Sorry last week's posting was a bit short, but I hope you enjoyed the review I posted. Most of my reviews have been a lot like that one.

Today, I want to give you more advice about becoming a best selling writer. In Dean Koontz's book, "How to Write Best Selling Fiction," Mr. Koontz suggests we write in "a style which embodies at least a trace of lyrical language and as many striking images as possible, for good writing is always vivid and visual."

So, what does all that mean?

Lyrical language. What does that mean to you? I'm not sure, exactly, but I'm sure it doesn't mean to write poetry, though I've seen some writers such as Ellen Hopkins who have done just that, i.e. wrote novels in a poetic style, and were very successful at it. But I think Koontz meant to write in a voice that belongs to your characters, not you the writer, i.e. make a boy sound like a boy and a girl sound like a girl. That's not always easy to do. In my novel, "Bridgetown High," one of the characters is a 1960s hippie. He tries to use a lot of hippie slang, "like wow," and stuff like that. I also have a Mexican girl who speaks broken Spanglish, and two who are from Italy and also speak broken English. In another book I'm writing, many of the characters are Irish and Scottish. I have to admit it ain't easy to mimic dialectical speech, and I'm not sure I always succeeded, but I haven't gotten many complaints, except for my 60s hippie, but I think in that instance people just don't remember how hippies/beatniks sounded back then. Quite annoying really. Actually, I've gotten many compliments on how I handled all the ohter dialects.

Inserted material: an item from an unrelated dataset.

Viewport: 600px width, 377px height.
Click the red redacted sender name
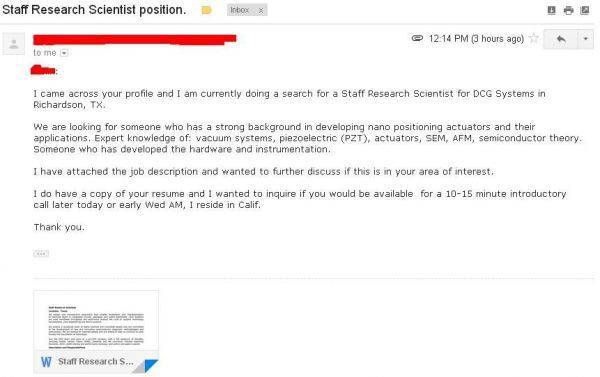tap(135, 39)
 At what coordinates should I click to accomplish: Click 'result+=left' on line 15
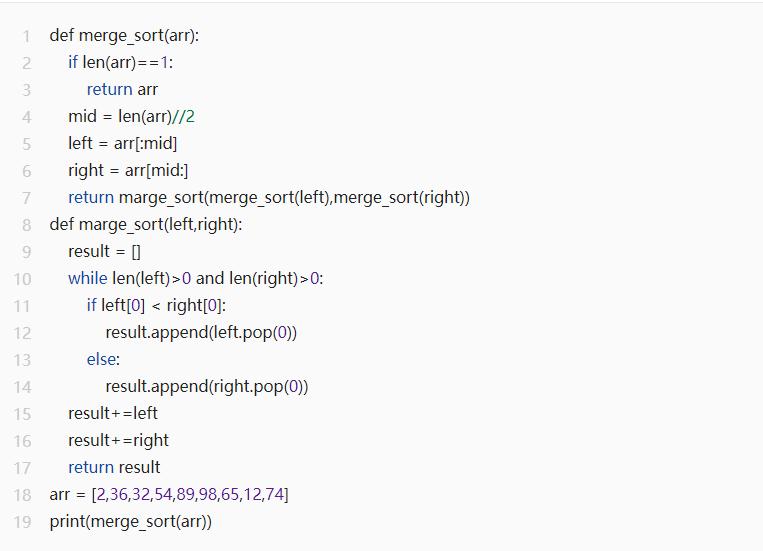coord(113,413)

Striking images. What does that mean to you? Again, I'm not sure what Koontz mean by it (it's been a long time since I read the book), but I think he meant to describe the setting faithfully. Don't use it to excess, however. You don't want to interrupt the story with a ton of descriptive language or even back story. Don't spend a half dozen pages describing how the clouds are floating overhead, or how the trees and grass, or buildings look. More, how they make you feel. The setting can be like a character, setting various kinds of moods.

Play with these ideas. It's actaully quite fun to let you left brain go off on a fictional journey of its own. It's liberating

Just so you'll know, I may not be writing in this blog next week. I have a convention with my day job I need to attend to. But keep in mind, my book is still for sale in Amazon if you haven't got your copy yet.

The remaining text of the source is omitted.